Comet Tidak Gratis: Harga Premium dan Akses Terbatas
Comet diluncurkan secara resmi pada Rabu, setelah sebelumnya hadir dalam versi awal di Windows sejak Mei lalu untuk pengujian terbatas. Untuk saat ini, akses penuh hanya tersedia melalui paket Perplexity Max seharga USD 200 per bulan, termasuk dukungan prioritas dan pembaruan fitur eksklusif. Ini menjadikan Comet sebagai browser premium yang menyasar segmen profesional dan pengguna berat AI dalam lingkungan kerja yang kompleks. Untuk publik umum, akses akan dibuka secara bertahap lewat sistem undangan sepanjang musim panas 2025. Strategi ini mencerminkan pendekatan eksklusif yang kerap dipakai perusahaan AI dalam tahap awal peluncuran untuk membangun kesan eksklusivitas dan kontrol kualitas.
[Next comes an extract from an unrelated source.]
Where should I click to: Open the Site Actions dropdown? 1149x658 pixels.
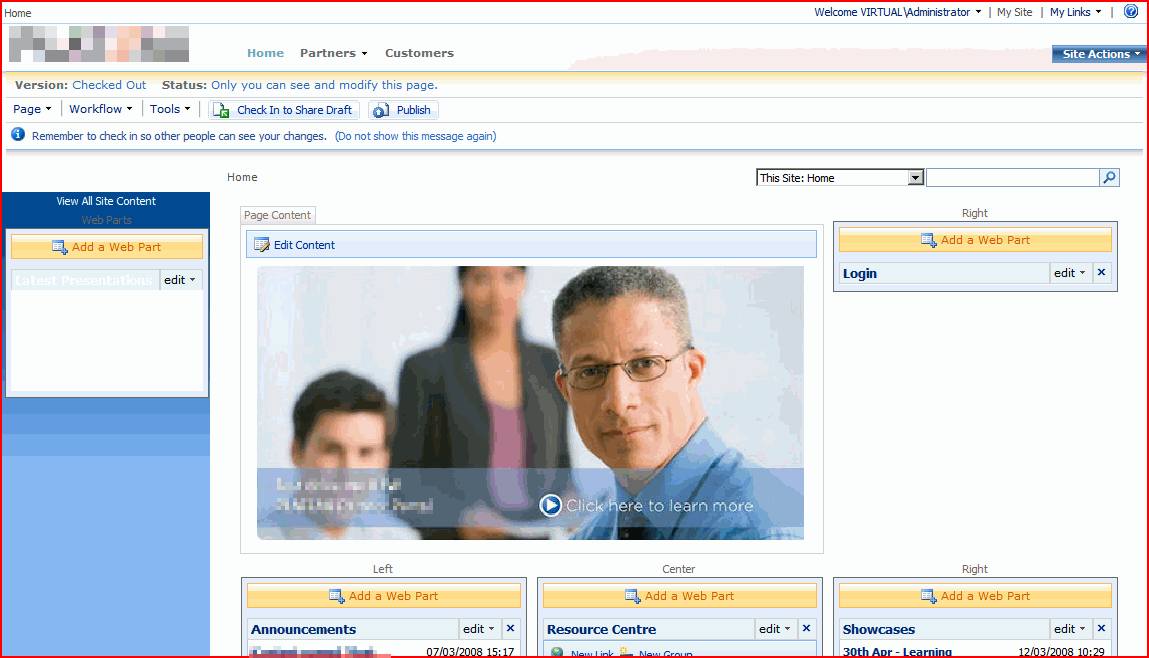tap(1098, 54)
Tantangan Privasi: Akses Mendalam ke Akun Google Pengguna
Untuk menjalankan fitur-fitur canggihnya, Comet memerlukan akses mendalam ke akun Google pengguna. Ini mencakup izin melihat layar, mengirim email, mengakses kontak, hingga menambahkan acara ke kalender. Di satu sisi, ini memberi kemudahan luar biasa dalam menyinkronkan pekerjaan. Namun di sisi lain, hal ini menimbulkan pertanyaan serius terkait privasi dan keamanan data pribadi. Pengamat teknologi menyarankan pengguna untuk benar-benar memahami kebijakan privasi sebelum memberi izin akses sedalam itu.
“Baca Juga: OpenAI Rancang Browser Inovatif untuk Saingi Google Chrome”
Persaingan Browser AI Memanas: Comet Hadapi Raksasa Seperti Chrome dan Pemain Baru
Masuk ke pasar browser bukan langkah kecil. Google Chrome masih mendominasi dengan 68% pangsa pasar global per Juni 2025 menurut StatCounter. Namun Perplexity bukan satu-satunya penantang. The Browser Company baru-baru ini meluncurkan Dia, sementara OpenAI juga dikabarkan tengah menyiapkan browser AI-nya sendiri. Perplexity menjelaskan bahwa Comet lahir dari kebutuhan nyata: internet kini bukan sekadar tempat mencari informasi, melainkan tempat berpikir, bekerja, dan berkolaborasi. Mereka ingin menghapus batasan teknis yang membatasi aliran kerja digital.